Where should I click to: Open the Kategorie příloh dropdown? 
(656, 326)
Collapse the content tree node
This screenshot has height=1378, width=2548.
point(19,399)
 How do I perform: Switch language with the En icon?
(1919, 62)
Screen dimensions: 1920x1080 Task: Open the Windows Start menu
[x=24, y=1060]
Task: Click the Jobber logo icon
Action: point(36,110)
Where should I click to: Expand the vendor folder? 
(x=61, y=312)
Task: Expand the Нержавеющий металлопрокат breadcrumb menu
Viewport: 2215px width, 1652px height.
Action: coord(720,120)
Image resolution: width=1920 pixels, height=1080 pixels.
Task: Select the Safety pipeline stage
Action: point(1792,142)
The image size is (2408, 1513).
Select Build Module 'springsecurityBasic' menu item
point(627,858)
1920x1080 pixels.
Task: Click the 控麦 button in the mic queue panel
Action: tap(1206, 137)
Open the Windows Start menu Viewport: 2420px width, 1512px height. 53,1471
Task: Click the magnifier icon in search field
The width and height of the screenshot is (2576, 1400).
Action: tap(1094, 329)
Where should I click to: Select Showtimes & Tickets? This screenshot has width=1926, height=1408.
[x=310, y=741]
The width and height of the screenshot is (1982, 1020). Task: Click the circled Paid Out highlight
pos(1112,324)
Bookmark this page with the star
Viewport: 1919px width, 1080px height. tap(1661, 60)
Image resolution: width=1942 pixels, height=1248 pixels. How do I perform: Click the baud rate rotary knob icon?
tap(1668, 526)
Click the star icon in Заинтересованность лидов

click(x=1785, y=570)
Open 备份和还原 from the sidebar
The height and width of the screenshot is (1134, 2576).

----------------------------------------

=== What is required ===
Each line from the one that contains "Image resolution: width=1942" through the last line of the listing above should be written out exactly, and no other line.

=== Response to this task ===
Image resolution: width=1942 pixels, height=1248 pixels. How do I perform: Click the baud rate rotary knob icon?
tap(1668, 526)
Click the star icon in Заинтересованность лидов

click(x=1785, y=570)
Open 备份和还原 from the sidebar
The height and width of the screenshot is (1134, 2576).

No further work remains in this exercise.